══ Provided entries ══

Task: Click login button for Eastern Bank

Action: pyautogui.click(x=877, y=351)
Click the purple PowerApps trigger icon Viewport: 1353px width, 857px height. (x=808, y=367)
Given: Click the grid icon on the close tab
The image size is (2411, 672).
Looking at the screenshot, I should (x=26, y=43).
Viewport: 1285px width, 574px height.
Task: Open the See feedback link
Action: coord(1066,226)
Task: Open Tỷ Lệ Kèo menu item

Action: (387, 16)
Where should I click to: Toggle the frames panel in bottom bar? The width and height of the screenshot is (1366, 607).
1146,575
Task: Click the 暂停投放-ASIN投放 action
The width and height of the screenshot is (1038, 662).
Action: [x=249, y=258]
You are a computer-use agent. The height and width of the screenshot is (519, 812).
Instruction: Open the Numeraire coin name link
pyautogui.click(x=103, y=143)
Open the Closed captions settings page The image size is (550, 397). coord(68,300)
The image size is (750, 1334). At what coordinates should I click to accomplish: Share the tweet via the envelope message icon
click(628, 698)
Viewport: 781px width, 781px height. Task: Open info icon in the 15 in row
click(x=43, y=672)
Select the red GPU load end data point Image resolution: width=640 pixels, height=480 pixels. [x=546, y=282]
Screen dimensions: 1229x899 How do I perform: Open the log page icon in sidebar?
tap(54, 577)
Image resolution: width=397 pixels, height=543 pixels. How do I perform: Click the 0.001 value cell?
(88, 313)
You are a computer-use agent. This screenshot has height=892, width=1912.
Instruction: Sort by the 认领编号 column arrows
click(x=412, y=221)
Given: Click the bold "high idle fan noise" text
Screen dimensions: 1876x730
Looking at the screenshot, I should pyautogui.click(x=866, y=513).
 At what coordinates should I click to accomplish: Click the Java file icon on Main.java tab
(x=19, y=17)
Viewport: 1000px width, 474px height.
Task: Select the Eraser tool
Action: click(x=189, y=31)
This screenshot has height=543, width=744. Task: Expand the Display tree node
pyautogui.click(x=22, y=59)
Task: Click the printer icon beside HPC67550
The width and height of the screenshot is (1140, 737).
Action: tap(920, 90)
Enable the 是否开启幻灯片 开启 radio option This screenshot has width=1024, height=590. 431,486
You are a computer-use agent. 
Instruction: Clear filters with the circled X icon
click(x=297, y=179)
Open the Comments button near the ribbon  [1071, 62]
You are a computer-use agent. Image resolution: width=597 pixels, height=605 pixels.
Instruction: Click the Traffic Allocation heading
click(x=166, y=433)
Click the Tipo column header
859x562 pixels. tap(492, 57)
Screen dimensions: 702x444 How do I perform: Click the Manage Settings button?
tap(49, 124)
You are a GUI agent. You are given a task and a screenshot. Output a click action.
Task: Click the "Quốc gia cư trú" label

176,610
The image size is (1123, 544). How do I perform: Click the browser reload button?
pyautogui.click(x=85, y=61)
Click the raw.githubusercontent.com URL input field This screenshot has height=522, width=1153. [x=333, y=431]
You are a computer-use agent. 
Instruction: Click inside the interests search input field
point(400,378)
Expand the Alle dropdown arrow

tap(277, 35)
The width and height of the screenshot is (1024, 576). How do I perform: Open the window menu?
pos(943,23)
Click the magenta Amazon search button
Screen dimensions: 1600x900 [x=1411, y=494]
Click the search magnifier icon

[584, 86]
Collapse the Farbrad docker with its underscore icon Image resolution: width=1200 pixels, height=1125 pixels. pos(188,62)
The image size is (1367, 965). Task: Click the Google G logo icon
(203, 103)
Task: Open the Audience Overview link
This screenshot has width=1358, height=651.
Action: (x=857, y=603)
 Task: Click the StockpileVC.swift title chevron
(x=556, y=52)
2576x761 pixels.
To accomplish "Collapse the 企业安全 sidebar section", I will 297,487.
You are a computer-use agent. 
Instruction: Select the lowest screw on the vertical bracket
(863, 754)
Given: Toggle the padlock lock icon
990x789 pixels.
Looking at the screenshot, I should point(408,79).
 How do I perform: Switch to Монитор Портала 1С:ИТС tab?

═══

== Try it ==
Line by line, retype all of the records exactly.

== Expected answer ==
Task: Click login button for Eastern Bank

Action: pyautogui.click(x=877, y=351)
Click the purple PowerApps trigger icon Viewport: 1353px width, 857px height. (x=808, y=367)
Given: Click the grid icon on the close tab
The image size is (2411, 672).
Looking at the screenshot, I should (x=26, y=43).
Viewport: 1285px width, 574px height.
Task: Open the See feedback link
Action: coord(1066,226)
Task: Open Tỷ Lệ Kèo menu item

Action: (387, 16)
Where should I click to: Toggle the frames panel in bottom bar? The width and height of the screenshot is (1366, 607).
1146,575
Task: Click the 暂停投放-ASIN投放 action
The width and height of the screenshot is (1038, 662).
Action: [x=249, y=258]
You are a computer-use agent. The height and width of the screenshot is (519, 812).
Instruction: Open the Numeraire coin name link
pyautogui.click(x=103, y=143)
Open the Closed captions settings page The image size is (550, 397). coord(68,300)
The image size is (750, 1334). At what coordinates should I click to accomplish: Share the tweet via the envelope message icon
click(628, 698)
Viewport: 781px width, 781px height. Task: Open info icon in the 15 in row
click(x=43, y=672)
Select the red GPU load end data point Image resolution: width=640 pixels, height=480 pixels. [x=546, y=282]
Screen dimensions: 1229x899 How do I perform: Open the log page icon in sidebar?
tap(54, 577)
Image resolution: width=397 pixels, height=543 pixels. How do I perform: Click the 0.001 value cell?
(88, 313)
You are a computer-use agent. This screenshot has height=892, width=1912.
Instruction: Sort by the 认领编号 column arrows
click(x=412, y=221)
Given: Click the bold "high idle fan noise" text
Screen dimensions: 1876x730
Looking at the screenshot, I should pyautogui.click(x=866, y=513).
 At what coordinates should I click to accomplish: Click the Java file icon on Main.java tab
(x=19, y=17)
Viewport: 1000px width, 474px height.
Task: Select the Eraser tool
Action: click(x=189, y=31)
This screenshot has height=543, width=744. Task: Expand the Display tree node
pyautogui.click(x=22, y=59)
Task: Click the printer icon beside HPC67550
The width and height of the screenshot is (1140, 737).
Action: tap(920, 90)
Enable the 是否开启幻灯片 开启 radio option This screenshot has width=1024, height=590. 431,486
You are a computer-use agent. 
Instruction: Clear filters with the circled X icon
click(x=297, y=179)
Open the Comments button near the ribbon  [1071, 62]
You are a computer-use agent. Image resolution: width=597 pixels, height=605 pixels.
Instruction: Click the Traffic Allocation heading
click(x=166, y=433)
Click the Tipo column header
859x562 pixels. tap(492, 57)
Screen dimensions: 702x444 How do I perform: Click the Manage Settings button?
tap(49, 124)
You are a GUI agent. You are given a task and a screenshot. Output a click action.
Task: Click the "Quốc gia cư trú" label

176,610
The image size is (1123, 544). How do I perform: Click the browser reload button?
pyautogui.click(x=85, y=61)
Click the raw.githubusercontent.com URL input field This screenshot has height=522, width=1153. [x=333, y=431]
You are a computer-use agent. 
Instruction: Click inside the interests search input field
point(400,378)
Expand the Alle dropdown arrow

tap(277, 35)
The width and height of the screenshot is (1024, 576). How do I perform: Open the window menu?
pos(943,23)
Click the magenta Amazon search button
Screen dimensions: 1600x900 [x=1411, y=494]
Click the search magnifier icon

[584, 86]
Collapse the Farbrad docker with its underscore icon Image resolution: width=1200 pixels, height=1125 pixels. pos(188,62)
The image size is (1367, 965). Task: Click the Google G logo icon
(203, 103)
Task: Open the Audience Overview link
This screenshot has width=1358, height=651.
Action: (x=857, y=603)
 Task: Click the StockpileVC.swift title chevron
(x=556, y=52)
2576x761 pixels.
To accomplish "Collapse the 企业安全 sidebar section", I will 297,487.
You are a computer-use agent. 
Instruction: Select the lowest screw on the vertical bracket
(863, 754)
Given: Toggle the padlock lock icon
990x789 pixels.
Looking at the screenshot, I should point(408,79).
 How do I perform: Switch to Монитор Портала 1С:ИТС tab?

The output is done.